Directions for this task: From the records below, transcribe only the lines running from the one with "Calendrier et résultats (175, 1694)" through the one with "Perfecting the PAWdicure (127, 1949)". Keep both of those end lines.
-*-
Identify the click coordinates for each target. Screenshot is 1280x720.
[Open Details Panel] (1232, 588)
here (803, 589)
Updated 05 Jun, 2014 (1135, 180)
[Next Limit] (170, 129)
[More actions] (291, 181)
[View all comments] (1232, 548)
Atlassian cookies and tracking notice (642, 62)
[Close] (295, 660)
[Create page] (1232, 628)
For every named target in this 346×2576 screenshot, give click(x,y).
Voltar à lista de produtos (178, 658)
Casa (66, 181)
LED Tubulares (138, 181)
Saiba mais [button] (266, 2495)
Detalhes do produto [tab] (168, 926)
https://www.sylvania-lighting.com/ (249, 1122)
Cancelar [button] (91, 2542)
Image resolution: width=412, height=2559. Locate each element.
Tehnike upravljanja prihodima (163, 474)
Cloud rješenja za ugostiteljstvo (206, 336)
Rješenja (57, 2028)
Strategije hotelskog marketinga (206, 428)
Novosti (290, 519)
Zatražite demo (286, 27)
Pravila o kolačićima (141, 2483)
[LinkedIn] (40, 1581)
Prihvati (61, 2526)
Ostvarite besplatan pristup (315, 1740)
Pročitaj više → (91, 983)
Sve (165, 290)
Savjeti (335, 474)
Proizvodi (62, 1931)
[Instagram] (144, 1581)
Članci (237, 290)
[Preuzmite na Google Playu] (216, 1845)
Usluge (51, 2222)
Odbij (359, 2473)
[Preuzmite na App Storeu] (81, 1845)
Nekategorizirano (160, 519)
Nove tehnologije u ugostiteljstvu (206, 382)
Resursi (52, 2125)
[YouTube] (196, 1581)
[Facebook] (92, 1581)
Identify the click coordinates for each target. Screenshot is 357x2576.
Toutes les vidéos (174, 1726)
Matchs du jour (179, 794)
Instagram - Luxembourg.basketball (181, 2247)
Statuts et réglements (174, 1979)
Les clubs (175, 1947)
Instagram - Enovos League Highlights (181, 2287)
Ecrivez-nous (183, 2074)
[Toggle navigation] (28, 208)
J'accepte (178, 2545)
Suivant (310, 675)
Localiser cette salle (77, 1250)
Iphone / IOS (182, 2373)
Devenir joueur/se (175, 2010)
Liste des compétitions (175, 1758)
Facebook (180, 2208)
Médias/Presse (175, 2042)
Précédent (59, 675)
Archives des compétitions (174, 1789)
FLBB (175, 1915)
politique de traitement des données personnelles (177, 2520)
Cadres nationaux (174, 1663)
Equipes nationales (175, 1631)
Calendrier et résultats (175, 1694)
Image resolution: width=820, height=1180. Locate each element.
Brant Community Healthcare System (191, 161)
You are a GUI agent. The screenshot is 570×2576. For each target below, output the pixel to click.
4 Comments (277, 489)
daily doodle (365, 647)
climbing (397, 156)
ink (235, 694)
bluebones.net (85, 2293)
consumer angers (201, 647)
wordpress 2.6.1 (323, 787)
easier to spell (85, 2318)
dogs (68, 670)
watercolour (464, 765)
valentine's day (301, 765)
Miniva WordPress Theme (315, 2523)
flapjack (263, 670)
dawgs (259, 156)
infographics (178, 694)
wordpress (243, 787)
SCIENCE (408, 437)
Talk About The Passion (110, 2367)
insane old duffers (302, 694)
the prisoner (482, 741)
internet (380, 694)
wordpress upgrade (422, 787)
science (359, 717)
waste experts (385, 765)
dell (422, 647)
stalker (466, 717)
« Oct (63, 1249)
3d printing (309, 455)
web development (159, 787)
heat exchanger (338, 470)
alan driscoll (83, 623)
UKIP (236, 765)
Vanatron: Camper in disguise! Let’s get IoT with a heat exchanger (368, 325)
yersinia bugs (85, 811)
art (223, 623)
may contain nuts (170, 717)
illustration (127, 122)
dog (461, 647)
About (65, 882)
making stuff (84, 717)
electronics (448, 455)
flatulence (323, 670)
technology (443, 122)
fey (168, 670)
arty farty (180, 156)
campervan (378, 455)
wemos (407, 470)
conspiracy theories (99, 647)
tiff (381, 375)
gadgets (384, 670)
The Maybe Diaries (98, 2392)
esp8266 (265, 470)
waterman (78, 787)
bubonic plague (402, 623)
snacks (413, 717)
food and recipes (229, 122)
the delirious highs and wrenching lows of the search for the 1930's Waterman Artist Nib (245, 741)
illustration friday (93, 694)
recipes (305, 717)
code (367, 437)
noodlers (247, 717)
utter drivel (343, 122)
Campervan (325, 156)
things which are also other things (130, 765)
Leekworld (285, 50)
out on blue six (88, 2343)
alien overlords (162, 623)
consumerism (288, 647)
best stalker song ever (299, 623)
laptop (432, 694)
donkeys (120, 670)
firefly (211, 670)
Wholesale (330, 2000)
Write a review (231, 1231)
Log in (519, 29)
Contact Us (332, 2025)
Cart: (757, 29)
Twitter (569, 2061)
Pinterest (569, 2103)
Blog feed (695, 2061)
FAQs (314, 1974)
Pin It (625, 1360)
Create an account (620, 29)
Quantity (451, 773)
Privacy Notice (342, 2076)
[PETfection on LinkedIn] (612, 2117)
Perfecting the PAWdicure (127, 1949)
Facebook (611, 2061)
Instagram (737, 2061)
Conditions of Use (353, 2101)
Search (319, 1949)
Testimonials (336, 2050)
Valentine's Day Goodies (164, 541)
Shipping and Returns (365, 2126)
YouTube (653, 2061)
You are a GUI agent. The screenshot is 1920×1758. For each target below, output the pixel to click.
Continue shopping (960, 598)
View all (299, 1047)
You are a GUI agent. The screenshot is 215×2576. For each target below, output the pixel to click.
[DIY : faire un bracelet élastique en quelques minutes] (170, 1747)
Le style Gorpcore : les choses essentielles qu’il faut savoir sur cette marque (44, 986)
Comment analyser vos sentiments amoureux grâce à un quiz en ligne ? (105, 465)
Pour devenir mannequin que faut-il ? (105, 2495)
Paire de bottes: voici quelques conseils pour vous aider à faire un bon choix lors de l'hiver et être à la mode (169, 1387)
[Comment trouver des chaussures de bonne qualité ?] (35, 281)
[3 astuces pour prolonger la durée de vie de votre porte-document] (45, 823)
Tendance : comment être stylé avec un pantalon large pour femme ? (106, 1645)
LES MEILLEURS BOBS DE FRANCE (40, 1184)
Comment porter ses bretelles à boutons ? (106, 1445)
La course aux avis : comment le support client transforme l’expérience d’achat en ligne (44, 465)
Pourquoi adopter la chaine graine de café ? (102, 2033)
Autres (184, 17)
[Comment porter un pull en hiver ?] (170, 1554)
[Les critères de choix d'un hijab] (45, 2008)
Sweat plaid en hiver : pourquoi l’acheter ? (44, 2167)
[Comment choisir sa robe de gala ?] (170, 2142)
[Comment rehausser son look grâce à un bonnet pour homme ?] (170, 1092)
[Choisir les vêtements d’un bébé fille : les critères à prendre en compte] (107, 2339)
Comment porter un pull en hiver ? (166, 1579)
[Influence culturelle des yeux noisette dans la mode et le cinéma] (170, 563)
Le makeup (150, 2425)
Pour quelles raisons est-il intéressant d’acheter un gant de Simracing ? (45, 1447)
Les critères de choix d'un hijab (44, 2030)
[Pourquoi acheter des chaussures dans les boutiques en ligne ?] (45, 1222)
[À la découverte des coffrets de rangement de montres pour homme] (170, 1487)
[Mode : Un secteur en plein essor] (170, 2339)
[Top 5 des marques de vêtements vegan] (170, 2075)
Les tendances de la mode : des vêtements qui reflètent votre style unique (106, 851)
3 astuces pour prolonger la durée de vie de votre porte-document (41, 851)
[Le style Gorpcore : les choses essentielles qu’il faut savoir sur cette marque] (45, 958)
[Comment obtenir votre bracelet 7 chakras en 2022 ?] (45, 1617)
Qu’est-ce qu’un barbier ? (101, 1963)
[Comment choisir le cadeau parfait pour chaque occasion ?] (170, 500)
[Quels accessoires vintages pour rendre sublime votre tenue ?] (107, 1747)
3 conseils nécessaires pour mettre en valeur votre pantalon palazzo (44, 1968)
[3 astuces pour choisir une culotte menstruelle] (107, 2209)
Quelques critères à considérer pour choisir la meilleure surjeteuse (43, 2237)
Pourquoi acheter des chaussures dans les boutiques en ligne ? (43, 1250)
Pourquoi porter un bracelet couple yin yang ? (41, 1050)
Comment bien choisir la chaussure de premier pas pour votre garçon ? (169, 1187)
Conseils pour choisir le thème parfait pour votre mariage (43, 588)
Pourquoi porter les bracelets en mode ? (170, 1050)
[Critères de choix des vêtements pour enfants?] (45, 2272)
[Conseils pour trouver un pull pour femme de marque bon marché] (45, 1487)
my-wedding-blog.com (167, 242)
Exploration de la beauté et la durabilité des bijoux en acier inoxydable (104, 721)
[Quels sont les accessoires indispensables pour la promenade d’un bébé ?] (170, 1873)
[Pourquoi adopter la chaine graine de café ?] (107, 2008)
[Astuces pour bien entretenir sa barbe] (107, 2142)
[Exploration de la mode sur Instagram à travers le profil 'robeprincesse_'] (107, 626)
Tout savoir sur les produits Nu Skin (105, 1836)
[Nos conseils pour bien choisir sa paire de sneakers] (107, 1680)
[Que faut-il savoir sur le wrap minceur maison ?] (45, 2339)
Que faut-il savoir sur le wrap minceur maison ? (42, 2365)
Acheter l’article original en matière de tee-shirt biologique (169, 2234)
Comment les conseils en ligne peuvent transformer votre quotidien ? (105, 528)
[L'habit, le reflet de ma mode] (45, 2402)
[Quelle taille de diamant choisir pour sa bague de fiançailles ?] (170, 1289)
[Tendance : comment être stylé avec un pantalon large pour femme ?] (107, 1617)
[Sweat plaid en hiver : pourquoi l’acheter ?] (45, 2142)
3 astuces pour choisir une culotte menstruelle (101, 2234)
-*-
Expected output:
Calendrier et résultats (175, 1694)
Image resolution: width=820, height=1180. Locate each element.
Brant Community Healthcare System (191, 161)
You are a GUI agent. The screenshot is 570×2576. For each target below, output the pixel to click.
4 Comments (277, 489)
daily doodle (365, 647)
climbing (397, 156)
ink (235, 694)
bluebones.net (85, 2293)
consumer angers (201, 647)
wordpress 2.6.1 (323, 787)
easier to spell (85, 2318)
dogs (68, 670)
watercolour (464, 765)
valentine's day (301, 765)
Miniva WordPress Theme (315, 2523)
flapjack (263, 670)
dawgs (259, 156)
infographics (178, 694)
wordpress (243, 787)
SCIENCE (408, 437)
Talk About The Passion (110, 2367)
insane old duffers (302, 694)
the prisoner (482, 741)
internet (380, 694)
wordpress upgrade (422, 787)
science (359, 717)
waste experts (385, 765)
dell (422, 647)
stalker (466, 717)
« Oct (63, 1249)
3d printing (309, 455)
web development (159, 787)
heat exchanger (338, 470)
alan driscoll (83, 623)
UKIP (236, 765)
Vanatron: Camper in disguise! Let’s get IoT with a heat exchanger (368, 325)
yersinia bugs (85, 811)
art (223, 623)
may contain nuts (170, 717)
illustration (127, 122)
dog (461, 647)
About (65, 882)
making stuff (84, 717)
electronics (448, 455)
flatulence (323, 670)
technology (443, 122)
fey (168, 670)
arty farty (180, 156)
campervan (378, 455)
wemos (407, 470)
conspiracy theories (99, 647)
tiff (381, 375)
gadgets (384, 670)
The Maybe Diaries (98, 2392)
esp8266 (265, 470)
waterman (78, 787)
bubonic plague (402, 623)
snacks (413, 717)
food and recipes (229, 122)
the delirious highs and wrenching lows of the search for the 1930's Waterman Artist Nib (245, 741)
illustration friday (93, 694)
recipes (305, 717)
code (367, 437)
noodlers (247, 717)
utter drivel (343, 122)
Campervan (325, 156)
things which are also other things (130, 765)
Leekworld (285, 50)
out on blue six (88, 2343)
alien overlords (162, 623)
consumerism (288, 647)
best stalker song ever (299, 623)
laptop (432, 694)
donkeys (120, 670)
firefly (211, 670)
Wholesale (330, 2000)
Write a review (231, 1231)
Log in (519, 29)
Contact Us (332, 2025)
Cart: (757, 29)
Twitter (569, 2061)
Pinterest (569, 2103)
Blog feed (695, 2061)
FAQs (314, 1974)
Pin It (625, 1360)
Create an account (620, 29)
Quantity (451, 773)
Privacy Notice (342, 2076)
[PETfection on LinkedIn] (612, 2117)
Perfecting the PAWdicure (127, 1949)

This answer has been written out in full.